## Material provided
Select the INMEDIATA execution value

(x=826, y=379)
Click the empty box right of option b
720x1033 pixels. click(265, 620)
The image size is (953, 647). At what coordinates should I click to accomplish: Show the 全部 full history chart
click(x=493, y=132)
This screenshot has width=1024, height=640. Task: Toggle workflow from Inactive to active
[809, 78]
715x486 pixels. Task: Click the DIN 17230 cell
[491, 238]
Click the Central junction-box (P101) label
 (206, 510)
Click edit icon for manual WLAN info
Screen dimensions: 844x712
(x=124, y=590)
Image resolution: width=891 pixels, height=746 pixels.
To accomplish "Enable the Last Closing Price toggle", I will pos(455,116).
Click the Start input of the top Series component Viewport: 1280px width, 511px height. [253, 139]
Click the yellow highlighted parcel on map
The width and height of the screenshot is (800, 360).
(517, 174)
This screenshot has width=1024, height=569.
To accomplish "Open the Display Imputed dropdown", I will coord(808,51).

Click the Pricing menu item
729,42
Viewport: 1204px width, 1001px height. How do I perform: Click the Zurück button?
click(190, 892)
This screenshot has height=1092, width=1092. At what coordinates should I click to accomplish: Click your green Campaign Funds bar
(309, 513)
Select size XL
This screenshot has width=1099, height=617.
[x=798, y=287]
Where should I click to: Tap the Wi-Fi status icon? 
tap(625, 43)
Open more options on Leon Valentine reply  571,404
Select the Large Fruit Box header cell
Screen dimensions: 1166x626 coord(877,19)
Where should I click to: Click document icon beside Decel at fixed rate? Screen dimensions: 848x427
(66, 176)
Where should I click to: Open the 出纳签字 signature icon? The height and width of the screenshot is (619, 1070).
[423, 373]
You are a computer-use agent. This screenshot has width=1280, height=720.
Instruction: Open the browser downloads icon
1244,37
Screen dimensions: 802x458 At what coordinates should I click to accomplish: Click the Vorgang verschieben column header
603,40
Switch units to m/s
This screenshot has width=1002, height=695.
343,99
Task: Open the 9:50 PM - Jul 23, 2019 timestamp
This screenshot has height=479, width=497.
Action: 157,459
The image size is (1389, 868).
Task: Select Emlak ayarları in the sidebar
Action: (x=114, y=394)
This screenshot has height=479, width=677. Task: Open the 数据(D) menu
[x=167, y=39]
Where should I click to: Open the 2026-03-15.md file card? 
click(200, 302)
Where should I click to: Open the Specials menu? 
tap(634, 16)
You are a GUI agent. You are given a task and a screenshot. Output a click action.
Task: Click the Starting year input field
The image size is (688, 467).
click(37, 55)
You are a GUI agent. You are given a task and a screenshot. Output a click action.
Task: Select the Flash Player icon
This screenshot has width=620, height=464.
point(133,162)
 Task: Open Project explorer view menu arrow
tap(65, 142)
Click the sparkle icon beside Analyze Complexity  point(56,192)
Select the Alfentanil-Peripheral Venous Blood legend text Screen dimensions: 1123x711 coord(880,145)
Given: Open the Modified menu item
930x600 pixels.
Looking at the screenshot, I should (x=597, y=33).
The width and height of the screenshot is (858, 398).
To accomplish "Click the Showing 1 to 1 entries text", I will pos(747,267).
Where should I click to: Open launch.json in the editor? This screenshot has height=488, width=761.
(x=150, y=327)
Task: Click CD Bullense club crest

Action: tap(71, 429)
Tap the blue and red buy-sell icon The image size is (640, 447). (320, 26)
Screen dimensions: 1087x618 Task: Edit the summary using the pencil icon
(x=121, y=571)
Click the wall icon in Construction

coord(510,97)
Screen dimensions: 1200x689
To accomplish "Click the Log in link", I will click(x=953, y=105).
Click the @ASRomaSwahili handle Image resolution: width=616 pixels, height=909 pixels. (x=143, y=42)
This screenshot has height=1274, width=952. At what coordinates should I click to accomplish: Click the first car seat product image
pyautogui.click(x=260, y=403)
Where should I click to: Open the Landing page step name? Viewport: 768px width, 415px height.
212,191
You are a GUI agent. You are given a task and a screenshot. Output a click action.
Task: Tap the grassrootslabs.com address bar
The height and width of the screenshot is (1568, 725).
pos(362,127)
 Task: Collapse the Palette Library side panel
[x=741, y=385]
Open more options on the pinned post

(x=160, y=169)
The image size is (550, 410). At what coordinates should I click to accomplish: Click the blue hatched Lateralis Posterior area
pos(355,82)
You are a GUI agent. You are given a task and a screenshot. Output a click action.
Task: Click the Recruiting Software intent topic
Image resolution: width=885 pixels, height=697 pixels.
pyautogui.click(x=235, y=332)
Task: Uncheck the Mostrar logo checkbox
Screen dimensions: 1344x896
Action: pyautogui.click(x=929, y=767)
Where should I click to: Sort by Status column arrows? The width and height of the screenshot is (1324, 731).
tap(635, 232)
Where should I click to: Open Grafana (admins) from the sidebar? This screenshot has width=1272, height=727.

## Required work
The answer must be the line containing "Click the sparkle" and every line after it to the end of the data, exactly as written.

## Reply to the task
Click the sparkle icon beside Analyze Complexity  point(56,192)
Select the Alfentanil-Peripheral Venous Blood legend text Screen dimensions: 1123x711 coord(880,145)
Given: Open the Modified menu item
930x600 pixels.
Looking at the screenshot, I should (x=597, y=33).
The width and height of the screenshot is (858, 398).
To accomplish "Click the Showing 1 to 1 entries text", I will pos(747,267).
Where should I click to: Open launch.json in the editor? This screenshot has height=488, width=761.
(x=150, y=327)
Task: Click CD Bullense club crest

Action: tap(71, 429)
Tap the blue and red buy-sell icon The image size is (640, 447). (320, 26)
Screen dimensions: 1087x618 Task: Edit the summary using the pencil icon
(x=121, y=571)
Click the wall icon in Construction

coord(510,97)
Screen dimensions: 1200x689
To accomplish "Click the Log in link", I will click(x=953, y=105).
Click the @ASRomaSwahili handle Image resolution: width=616 pixels, height=909 pixels. (x=143, y=42)
This screenshot has height=1274, width=952. At what coordinates should I click to accomplish: Click the first car seat product image
pyautogui.click(x=260, y=403)
Where should I click to: Open the Landing page step name? Viewport: 768px width, 415px height.
212,191
You are a GUI agent. You are given a task and a screenshot. Output a click action.
Task: Tap the grassrootslabs.com address bar
The height and width of the screenshot is (1568, 725).
pos(362,127)
 Task: Collapse the Palette Library side panel
[x=741, y=385]
Open more options on the pinned post

(x=160, y=169)
The image size is (550, 410). At what coordinates should I click to accomplish: Click the blue hatched Lateralis Posterior area
pos(355,82)
You are a GUI agent. You are given a task and a screenshot. Output a click action.
Task: Click the Recruiting Software intent topic
Image resolution: width=885 pixels, height=697 pixels.
pyautogui.click(x=235, y=332)
Task: Uncheck the Mostrar logo checkbox
Screen dimensions: 1344x896
Action: pyautogui.click(x=929, y=767)
Where should I click to: Sort by Status column arrows? The width and height of the screenshot is (1324, 731).
tap(635, 232)
Where should I click to: Open Grafana (admins) from the sidebar? This screenshot has width=1272, height=727.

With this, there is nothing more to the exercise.